Part of our budget is allocating $100 a week to groceries. Yesterday we went to the St Lawrence Market on Front Street for lots of nice things. Here’s a tour.
Southwest corner of the main market. No need for all those stairs. The street slopes up, so you can enter either of the two storeys at street level. To the man’s right is an entrance into the lower level. This building dates from about 1900.
Just to confuse things, though, we’ll first bypass the main market — open Monday to Saturday — and get our veggies from the local farmers selling them in the weekly north market across the street.
The Saturday farmers’ market also has things like cheese and organic venison.
On your way back across Front Street, you’ll see tables outside, selling various things.

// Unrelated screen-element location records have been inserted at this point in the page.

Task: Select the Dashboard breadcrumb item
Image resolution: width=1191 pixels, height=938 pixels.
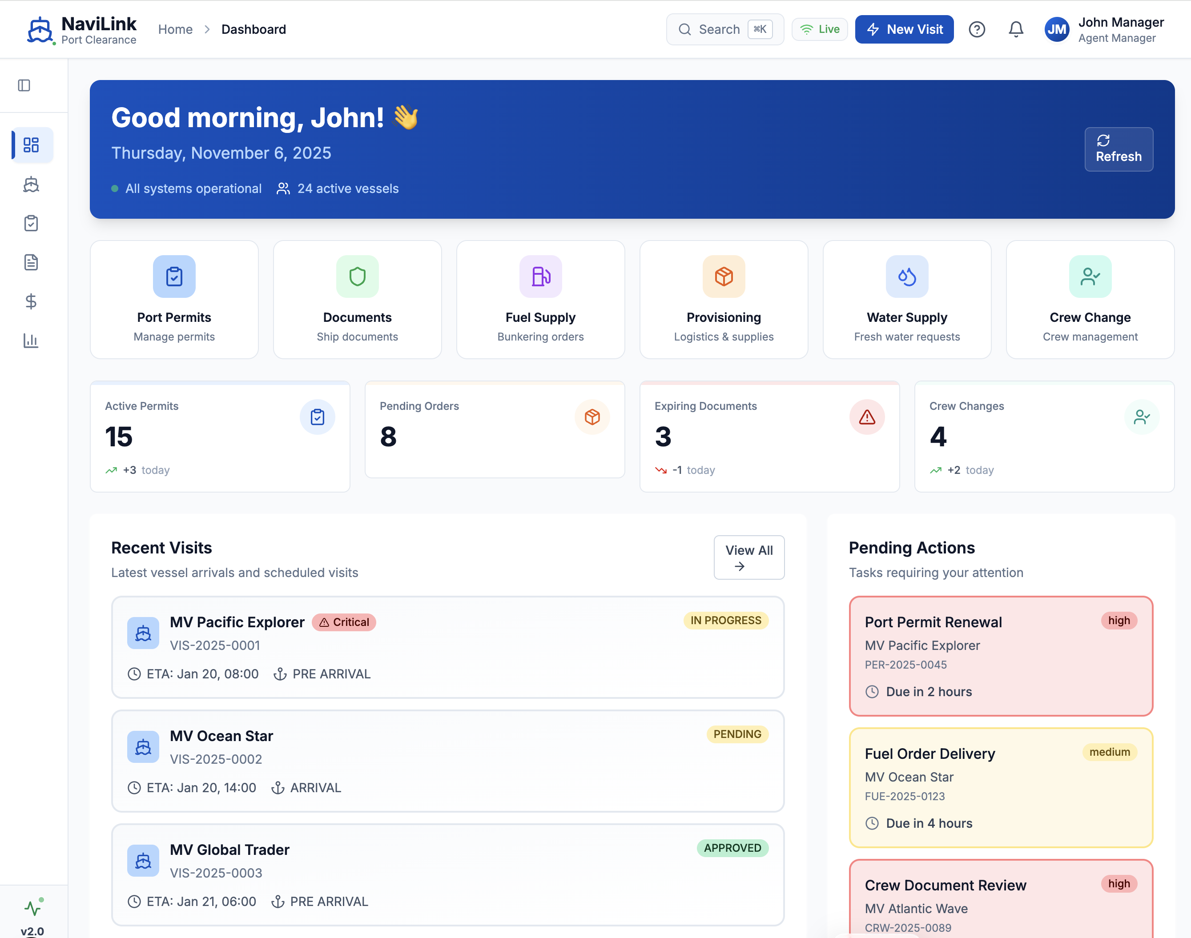Action: point(253,29)
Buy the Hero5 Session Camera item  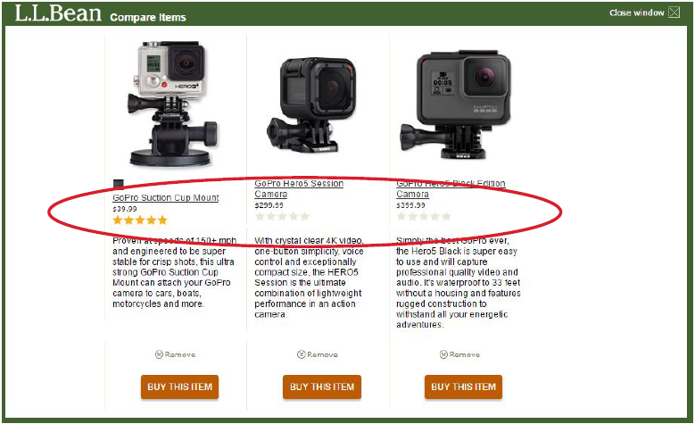click(x=322, y=387)
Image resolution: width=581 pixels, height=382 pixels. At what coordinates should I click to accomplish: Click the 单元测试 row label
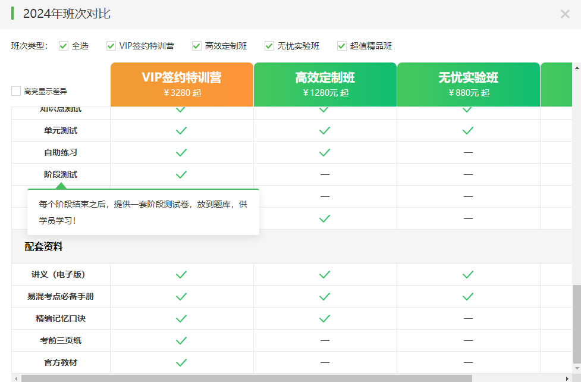tap(61, 130)
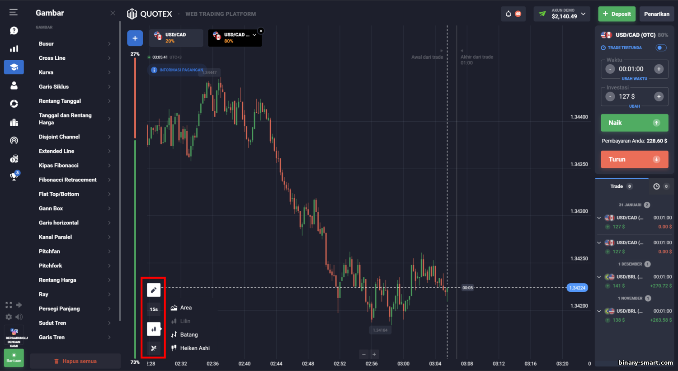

Now you’ll enter the market on the upper level. Here are the butcher counters, deli, fish and seafood, olives, international cheeses, bagels, and Toronto-based Kozlik’s mustard — 35 varieties of yummy yellow goodness.
The upper level also holds a fabulous, claustrophobia-inducing kitchenware store. Here is one small sampling of their cookie cutters, “dog” through “dove”.
Another nifty sign.
Now head down to the lower level. At the foot of the stairs is one of the exotica and trinket sellers.
The lower-level shops tend to be ones you can enter, as opposed to the upper level where mostly you walk up to a counter. Here’s some frozen entrees.
There’s a great bakeshop on the lower level, which sells breads…
…and yeast-dough goodies…
…but don’t sleep in. By 1 pm, most of it is sold.
After the St Lawrence Market, E.g. and I stopped at a supermarket for a few other things. Here’s the whole cornucopia:
Yellow beans, green beans, field tomatoes, olives, peas, broccoli, bread, locally made apple butter, limes, corn on the cob (in two bags), garlic, bell peppers, carrots, zucchini, lettuce, peaches, cheese, six large pork chops, spinach, organic raisins, potatoes, pork hocks, and a quart of milk. $97. 75 in total. Nobody buy a latté this week.